Le second argument « ânophobe » relève étonnement de la pratique francophone. Si des figures proches du pouvoir qualifient le don d’ « insulte à la nation », c’est aussi, selon certains détracteurs, parce que l’âne symbolise l’ignorance et la bêtise dans la langue française…

S’ils véhiculent de l’eau ou du bois de chauffe, les ânes portent aussi sur leur dos le poids de la politisation

Bien sûr, c’est un aspect moins linguistique et moins zoologique qui semble justifier la mini-crise diplomatique. Si les responsables du régime noient le poisson – l’âne, en l’espèce –, les twittos réagissent avec moins de pincettes.

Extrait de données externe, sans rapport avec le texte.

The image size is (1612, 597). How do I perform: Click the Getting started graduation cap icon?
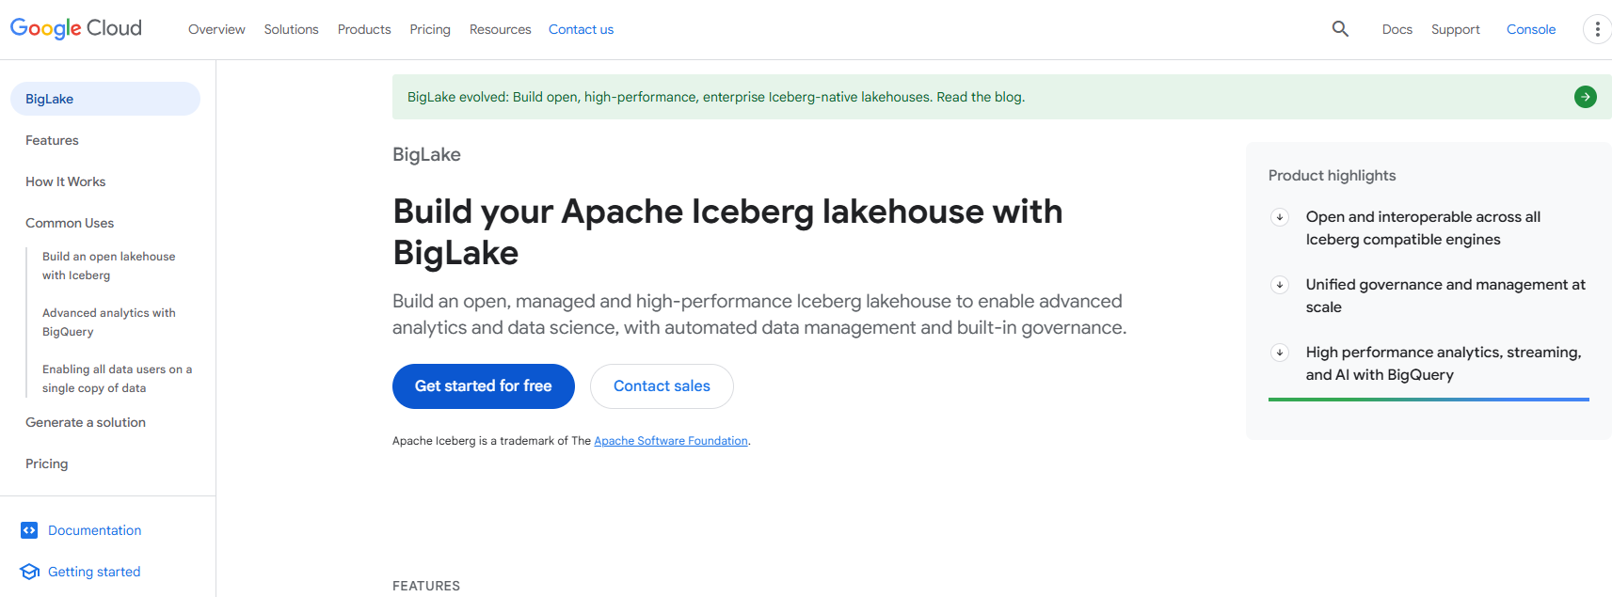tap(29, 572)
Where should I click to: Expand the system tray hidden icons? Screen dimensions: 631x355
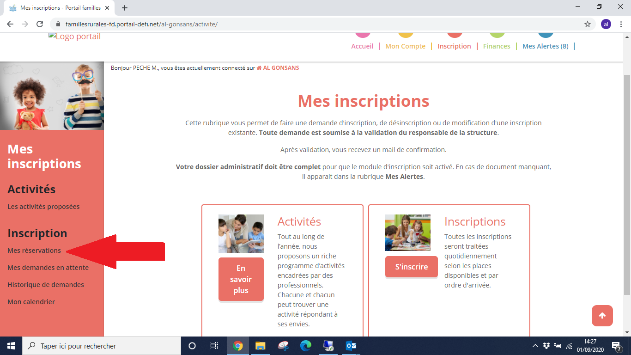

Pour Appolinaire Nishirimbere, la mise en quarantaine est une « victoire face au néocolonialisme ». Là encore, le premier des diplomates français au Burundi précise que son pays n’a pas pris l’initiative de l’introduction des animaux, mais qu’il a répondu à la demande d’une ONG burundaise.

Référendum controversé

La toile de fond de cette affaire est clairement le discours régulièrement critique du pays d’Emmanuel Macron sur la situation politique au Burundi et en particulier sur l’actuelle réforme constitutionnelle qui offre la possibilité à Pierre Nkurunziza de briguer la présidence jusqu’en 2034. Le référendum du 17 mai dernier n’était pas du goût de la France, comme n’était pas du goût du Burundi la visite en France du voisin Paul Kagame, pourfendeur feutré de la stratégie politique de Bujumbura, et plus largement le rapprochement entre les deux pays.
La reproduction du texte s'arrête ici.